#### [What needs to be done]
Apart from the pictures, write out all the records exactly.

Screenshot grounding data:
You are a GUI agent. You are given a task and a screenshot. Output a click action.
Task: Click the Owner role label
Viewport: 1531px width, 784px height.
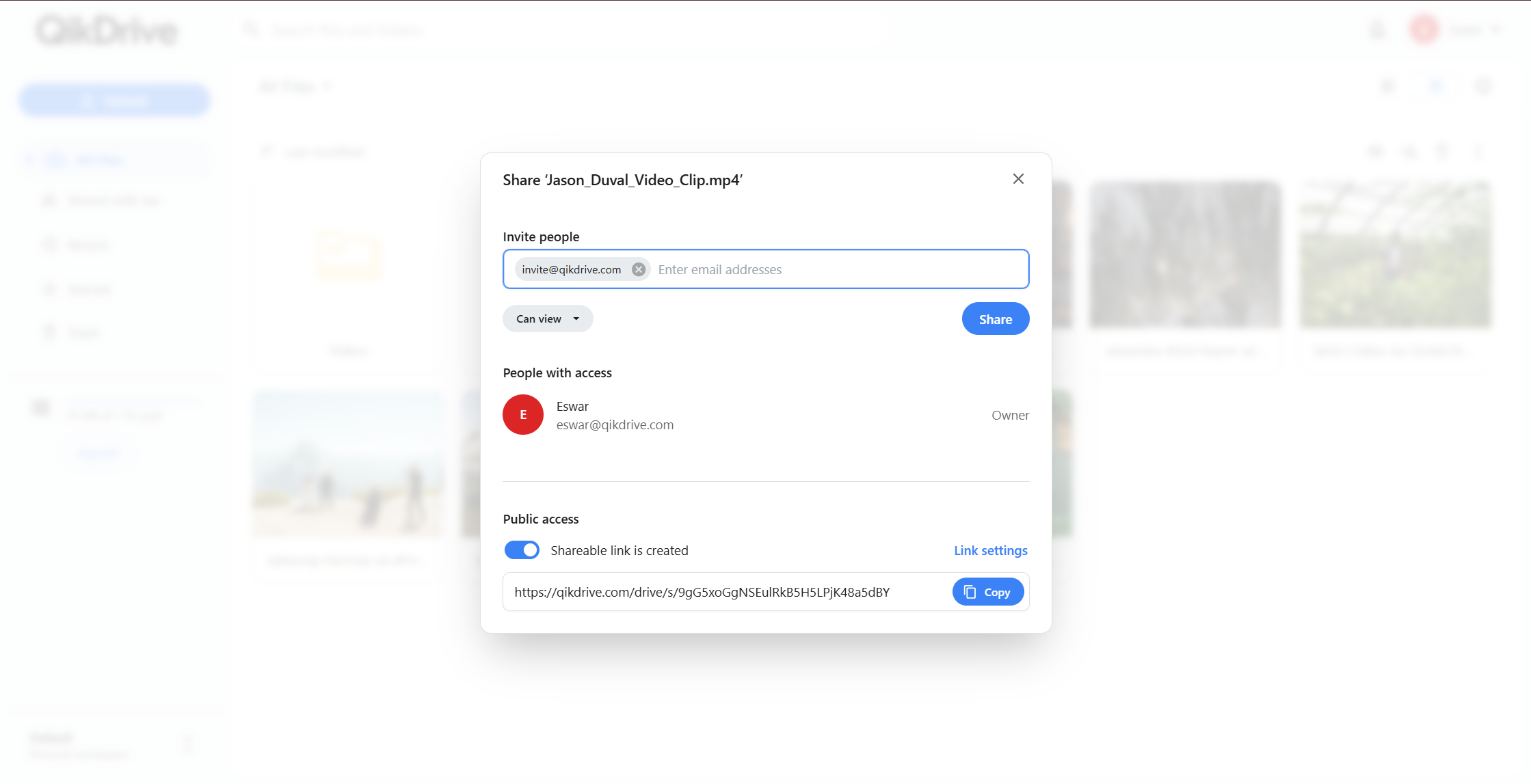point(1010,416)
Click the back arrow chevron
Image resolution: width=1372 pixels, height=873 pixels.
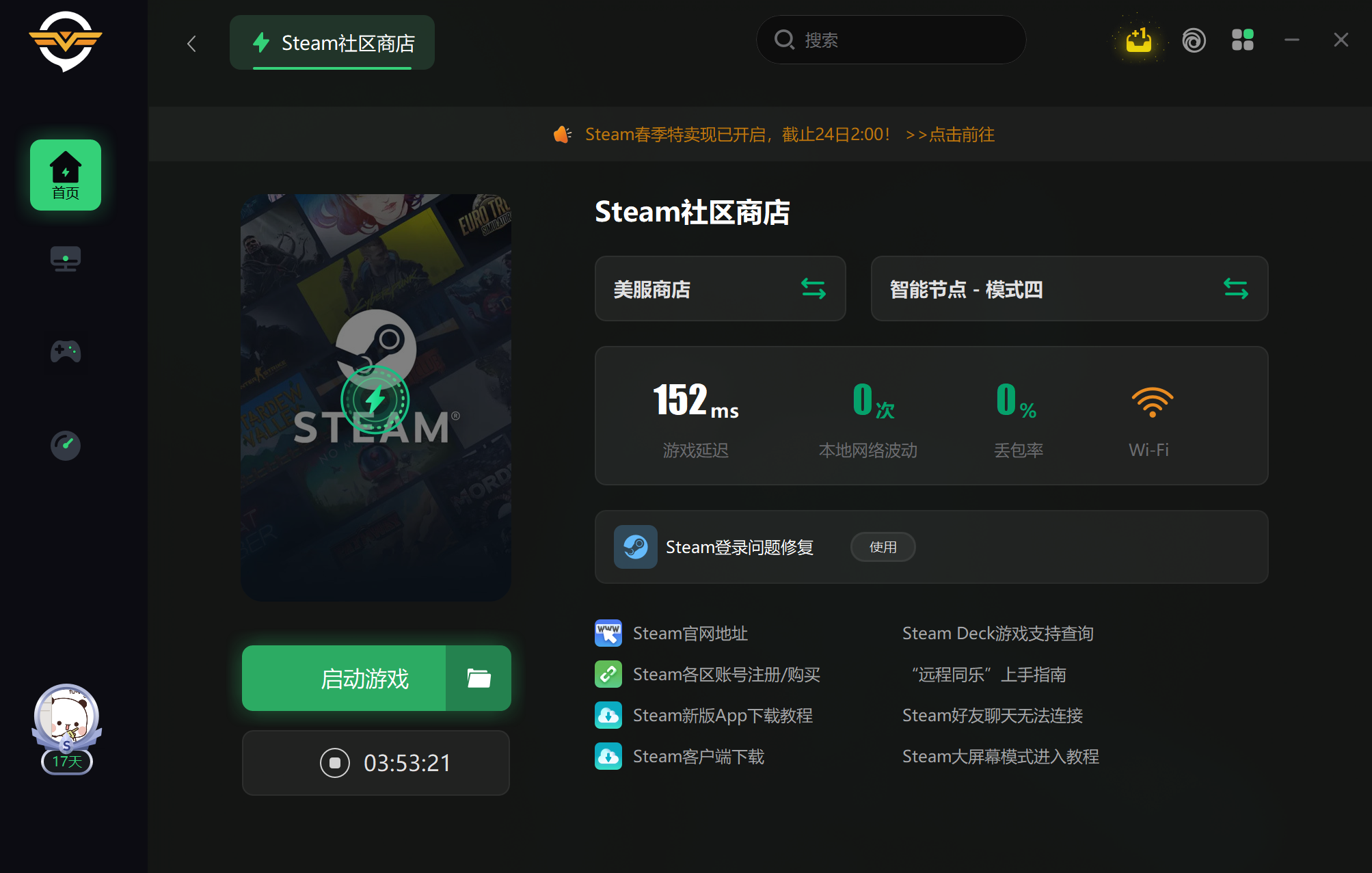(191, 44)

#### [Written solution]
You are a GUI agent. You are given a task and a screenshot. Output a click action.
Task: Click the Owner role label
Viewport: 1531px width, 784px height.
point(1010,416)
Click the back arrow chevron
Image resolution: width=1372 pixels, height=873 pixels.
(191, 44)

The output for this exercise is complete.